If you absolutely have to run Solaris I’d recommend OpenSolaris. Otherwise and always, I’d recommend Linux (which distro would be up for debate), as Linux is the agile answer. Linux is the answer that you will wish you had made in years to come, as everything will run on it, and it will run on everything. Efficiency and optimization should not come into play, as next month’s hardware will outpace tenfold the few and minor empirical differences in efficiency that can be argued for Solaris over Linux.



3 Responses to “When to use Solaris vs. Linux?”

  1. Bruce UK says:

    hmm…I must disagree! I started my career on SunOS 4.1.1 in 1996, back when Sun was everything. Around 2003 I started using Linux and I joined the “Linux Linux Linux” crowd, abandoning Solaris I promoted Linux and have spent the past year heading up Linux engineering for a very large hedge fund in London. Tonight I’m busy writing a paper which I hope will justify removing Linux and “re-deploying” Solaris. Why you ask?

    RHEL (Red Hat Enterprise Linux) attempts to cover every aspect of the market and in doing so, offers some of the ugliest and most unstable solutions I have ever seen…and you PAY for it. Their support is beyond a complete joke…seriously it’s an ugly joke!

    This is Red Hat Linux:
    You can’t download a RHEL iso from Red Hat…WHY?
    Red Hat Cluster is another joke!
    Red Hat Satellite is a bank breaking excuse for a yum repo
    Linux lvm….yeah it works….sort of
    Linux systemtap….yeah it also works…sort of

    Lets look at Sun:
    All Solaris is free to download…you only pay for support
    Sun Cluster is a polished product
    Dtrace works
    XFS works

    Never mind all the glassfish and other free products Sun offers

    I was fooled by the Linux hype….but when it comes to critical financial production…Solaris and OpenSolaris is the answer!

  2. Jerry Gallagher says:

    Linux vs Solaris
    I have also worked on both sides of this argument. Currently I am pro Linux, but work in a Solaris central environment. Previously I worked in a large Linux environment. My arguments for Linux are, Serious cluster options, Oracle rac on commodity hardware, quicker adoption of new hardware into the Linux hcl, support for many file systems, and strength of the community. My arguments for Solaris are, Oracle on Large systems, Older programs will just work (aqualogic) I am not forced to install several different glibc versions, no kernel binary driver version hell, larger established admin base, Dtrace, ZFS and RBAC.

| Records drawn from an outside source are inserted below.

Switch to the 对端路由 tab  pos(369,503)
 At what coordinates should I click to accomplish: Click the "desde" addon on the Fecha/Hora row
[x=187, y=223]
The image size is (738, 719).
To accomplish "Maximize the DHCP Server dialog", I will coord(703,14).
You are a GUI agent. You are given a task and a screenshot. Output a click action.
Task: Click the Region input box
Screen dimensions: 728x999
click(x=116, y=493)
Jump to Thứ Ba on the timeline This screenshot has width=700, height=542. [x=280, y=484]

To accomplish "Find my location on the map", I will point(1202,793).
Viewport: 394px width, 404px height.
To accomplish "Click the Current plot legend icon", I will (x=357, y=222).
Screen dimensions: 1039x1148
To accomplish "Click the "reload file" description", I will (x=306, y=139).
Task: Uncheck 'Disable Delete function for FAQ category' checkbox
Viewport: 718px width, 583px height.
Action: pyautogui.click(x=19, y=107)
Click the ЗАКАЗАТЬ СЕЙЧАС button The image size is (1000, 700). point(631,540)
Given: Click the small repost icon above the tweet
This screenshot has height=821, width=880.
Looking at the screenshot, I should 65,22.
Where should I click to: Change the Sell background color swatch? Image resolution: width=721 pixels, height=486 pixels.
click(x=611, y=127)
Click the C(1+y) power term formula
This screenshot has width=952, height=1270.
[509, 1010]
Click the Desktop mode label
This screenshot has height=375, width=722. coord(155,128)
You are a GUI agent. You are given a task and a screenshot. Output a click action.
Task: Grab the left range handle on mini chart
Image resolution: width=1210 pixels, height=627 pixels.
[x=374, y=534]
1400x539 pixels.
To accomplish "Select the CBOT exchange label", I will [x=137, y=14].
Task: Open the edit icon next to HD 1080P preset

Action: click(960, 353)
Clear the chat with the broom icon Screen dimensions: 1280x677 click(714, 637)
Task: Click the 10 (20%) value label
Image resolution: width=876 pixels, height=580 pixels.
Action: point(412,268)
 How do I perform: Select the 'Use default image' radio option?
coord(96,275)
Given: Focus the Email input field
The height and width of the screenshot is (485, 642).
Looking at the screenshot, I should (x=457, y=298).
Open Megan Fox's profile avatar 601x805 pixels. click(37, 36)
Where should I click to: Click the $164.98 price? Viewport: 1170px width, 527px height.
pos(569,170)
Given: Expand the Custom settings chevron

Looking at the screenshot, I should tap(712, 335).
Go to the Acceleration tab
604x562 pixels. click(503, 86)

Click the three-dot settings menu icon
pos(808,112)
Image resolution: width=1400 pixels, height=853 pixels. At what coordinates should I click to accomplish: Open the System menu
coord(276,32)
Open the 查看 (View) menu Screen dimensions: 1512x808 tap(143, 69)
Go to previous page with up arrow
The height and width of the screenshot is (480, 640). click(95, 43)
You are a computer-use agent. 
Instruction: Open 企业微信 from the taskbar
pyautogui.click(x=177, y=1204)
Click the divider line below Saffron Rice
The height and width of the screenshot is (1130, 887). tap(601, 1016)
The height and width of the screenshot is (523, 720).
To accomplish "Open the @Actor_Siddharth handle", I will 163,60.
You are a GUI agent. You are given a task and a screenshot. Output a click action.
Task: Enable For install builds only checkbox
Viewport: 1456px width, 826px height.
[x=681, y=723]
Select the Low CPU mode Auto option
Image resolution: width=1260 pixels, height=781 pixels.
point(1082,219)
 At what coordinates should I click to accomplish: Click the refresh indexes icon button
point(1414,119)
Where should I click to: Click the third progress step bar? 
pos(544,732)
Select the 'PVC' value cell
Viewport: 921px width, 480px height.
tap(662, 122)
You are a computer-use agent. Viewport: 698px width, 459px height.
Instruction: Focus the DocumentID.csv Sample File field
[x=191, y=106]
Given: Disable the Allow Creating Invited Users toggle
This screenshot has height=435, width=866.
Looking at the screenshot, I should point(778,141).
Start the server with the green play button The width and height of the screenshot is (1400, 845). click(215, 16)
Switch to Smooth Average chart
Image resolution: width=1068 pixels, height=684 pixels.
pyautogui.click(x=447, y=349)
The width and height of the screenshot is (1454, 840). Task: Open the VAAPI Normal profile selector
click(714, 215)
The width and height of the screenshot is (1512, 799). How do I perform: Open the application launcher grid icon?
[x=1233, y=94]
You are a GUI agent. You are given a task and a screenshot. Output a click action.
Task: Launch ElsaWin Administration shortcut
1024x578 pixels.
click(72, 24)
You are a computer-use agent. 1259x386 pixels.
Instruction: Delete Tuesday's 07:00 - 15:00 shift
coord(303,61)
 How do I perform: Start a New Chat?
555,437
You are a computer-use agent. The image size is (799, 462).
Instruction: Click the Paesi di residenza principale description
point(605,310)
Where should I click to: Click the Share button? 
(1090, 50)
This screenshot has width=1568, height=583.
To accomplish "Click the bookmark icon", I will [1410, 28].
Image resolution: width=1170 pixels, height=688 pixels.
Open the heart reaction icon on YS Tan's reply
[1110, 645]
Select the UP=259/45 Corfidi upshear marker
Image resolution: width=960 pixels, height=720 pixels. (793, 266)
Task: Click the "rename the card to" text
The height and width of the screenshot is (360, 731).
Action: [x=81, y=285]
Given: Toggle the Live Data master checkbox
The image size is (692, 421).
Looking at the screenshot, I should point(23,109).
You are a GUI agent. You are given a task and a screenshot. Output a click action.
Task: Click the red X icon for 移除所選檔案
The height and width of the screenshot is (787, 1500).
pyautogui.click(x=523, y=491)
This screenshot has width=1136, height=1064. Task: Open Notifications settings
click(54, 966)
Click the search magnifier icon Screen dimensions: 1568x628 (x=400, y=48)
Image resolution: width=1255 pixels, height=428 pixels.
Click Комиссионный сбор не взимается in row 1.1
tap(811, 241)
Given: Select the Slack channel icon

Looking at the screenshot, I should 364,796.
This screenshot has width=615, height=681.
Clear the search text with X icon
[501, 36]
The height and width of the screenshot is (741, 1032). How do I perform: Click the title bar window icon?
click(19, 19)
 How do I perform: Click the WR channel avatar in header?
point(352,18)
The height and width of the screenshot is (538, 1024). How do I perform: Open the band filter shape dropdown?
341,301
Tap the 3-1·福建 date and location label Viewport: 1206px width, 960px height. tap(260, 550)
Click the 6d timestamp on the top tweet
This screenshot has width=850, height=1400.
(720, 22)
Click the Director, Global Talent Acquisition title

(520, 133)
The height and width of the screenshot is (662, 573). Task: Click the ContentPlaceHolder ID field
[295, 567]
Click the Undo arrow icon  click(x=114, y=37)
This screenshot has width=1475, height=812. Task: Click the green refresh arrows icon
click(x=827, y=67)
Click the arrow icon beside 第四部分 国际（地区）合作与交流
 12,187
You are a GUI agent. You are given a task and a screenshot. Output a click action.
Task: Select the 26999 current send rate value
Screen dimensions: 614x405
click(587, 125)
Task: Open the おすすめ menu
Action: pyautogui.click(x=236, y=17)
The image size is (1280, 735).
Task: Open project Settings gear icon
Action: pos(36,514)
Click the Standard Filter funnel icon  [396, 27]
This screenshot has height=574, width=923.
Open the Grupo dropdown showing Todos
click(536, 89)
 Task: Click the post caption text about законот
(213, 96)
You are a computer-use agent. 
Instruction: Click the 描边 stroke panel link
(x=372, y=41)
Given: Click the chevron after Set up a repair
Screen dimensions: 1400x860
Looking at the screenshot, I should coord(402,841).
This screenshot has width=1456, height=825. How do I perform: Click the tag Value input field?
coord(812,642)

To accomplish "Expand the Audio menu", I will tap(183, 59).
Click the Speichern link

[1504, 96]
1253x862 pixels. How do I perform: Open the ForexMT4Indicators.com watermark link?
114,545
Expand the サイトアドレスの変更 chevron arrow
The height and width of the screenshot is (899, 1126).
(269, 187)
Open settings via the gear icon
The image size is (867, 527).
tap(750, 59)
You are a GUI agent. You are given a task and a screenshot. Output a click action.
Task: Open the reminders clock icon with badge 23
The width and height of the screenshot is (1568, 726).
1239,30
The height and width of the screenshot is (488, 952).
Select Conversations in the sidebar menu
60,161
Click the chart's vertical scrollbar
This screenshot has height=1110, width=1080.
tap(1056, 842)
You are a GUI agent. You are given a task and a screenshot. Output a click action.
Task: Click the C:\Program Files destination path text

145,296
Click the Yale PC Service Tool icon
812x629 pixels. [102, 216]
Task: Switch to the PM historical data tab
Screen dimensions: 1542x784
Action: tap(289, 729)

    Rebuttal to the previous post.
    Redhat support, the only time I called them was for a custom kernel version to support multiple drivers and a certain application. Redhat was quick to respond with a custom compiled kernel.
    You can download the Desktop version and you can demo the Enterprise version. You are required to create an RHN account.
    Redhat cluster is a joke, but Torque / Maui / Ganglia are serious cluster toolkits.
    Satellite server is over priced, but so is ops center.
    LVM works great. (never had a major issue with it, unlike ZFS)
    SystemTap, is still in development it will eventually rival dtrace, but the truth is most admins do not have the Fu to use either.

    The only reason to use RHEL is because an application requires it to be supportable. A good admin shop will handle most of the issues that would ever require support.

    My issues with Solaris. Lack of good clustered file systems, QFS. Sun Cluster, the support response to any issue, is what is your patch level, oh yeah that is a known issue it was fixed in 142900-02 Or what ever patch you haven’t tested yet. Dtrace, great tool, requires great fu, most admins know about it but don’t have the skill set to use it, its like booting into KMDB. Ever feature you want to see in Solaris is always going to be in the next version. Sun has improved the integration of new features, but they are still behind the power curve, you will need to wait 18 – 36 months to leverage the newest widget (FC targets).

    I can see a place for both Operating systems, both could learn a lot from each other.

  3. mik says:

    Oh cant we just go and get along??